• _Try it_
Look over the data below and give the number of lines containing the word "Task", with no other words.

• _Data excerpts_
════════════════
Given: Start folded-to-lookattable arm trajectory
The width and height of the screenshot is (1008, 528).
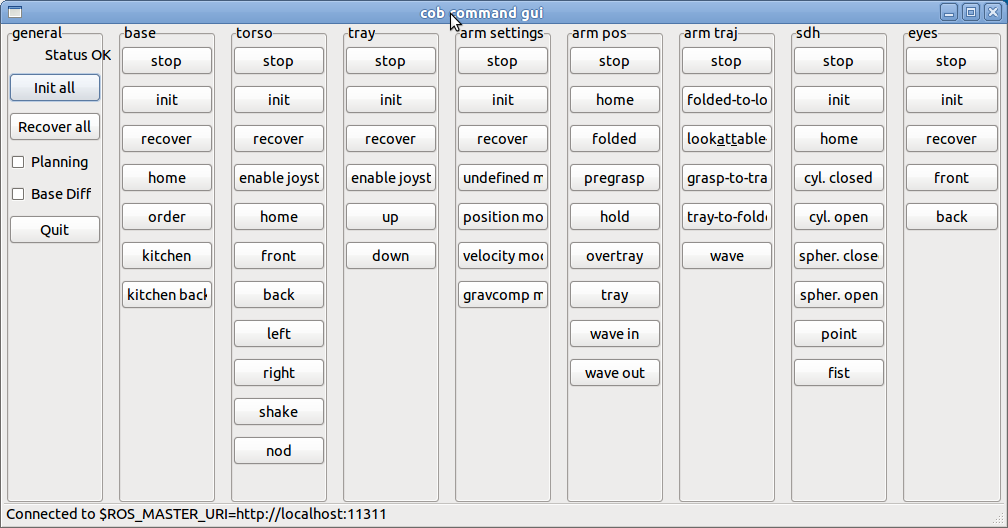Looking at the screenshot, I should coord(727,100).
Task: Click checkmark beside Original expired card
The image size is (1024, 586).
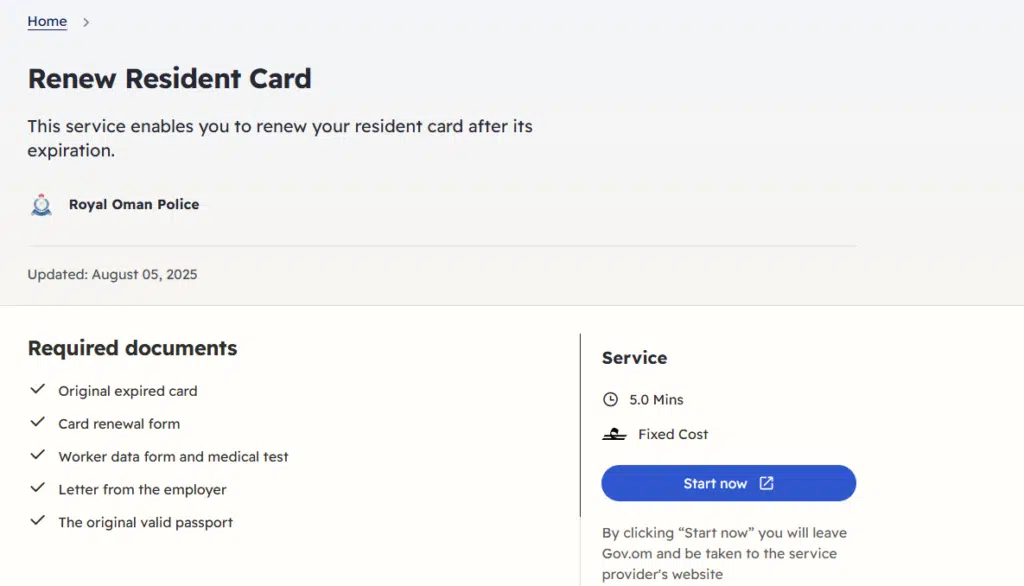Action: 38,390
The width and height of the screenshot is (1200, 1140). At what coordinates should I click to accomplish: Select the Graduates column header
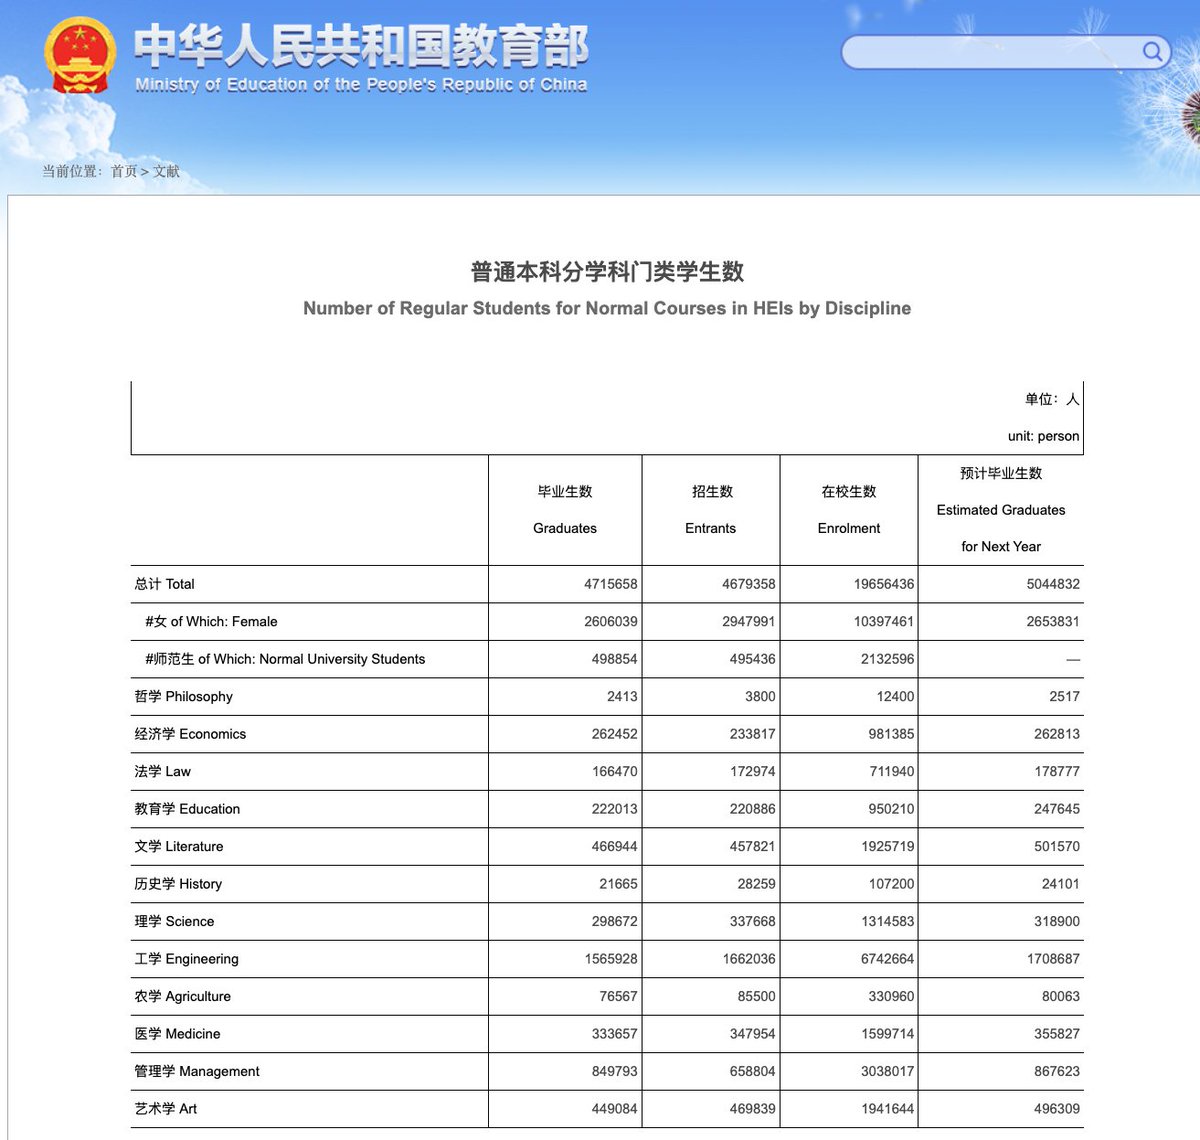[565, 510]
════════════════
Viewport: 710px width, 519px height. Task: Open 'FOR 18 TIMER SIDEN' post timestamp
════════════════
• _Answer area_
2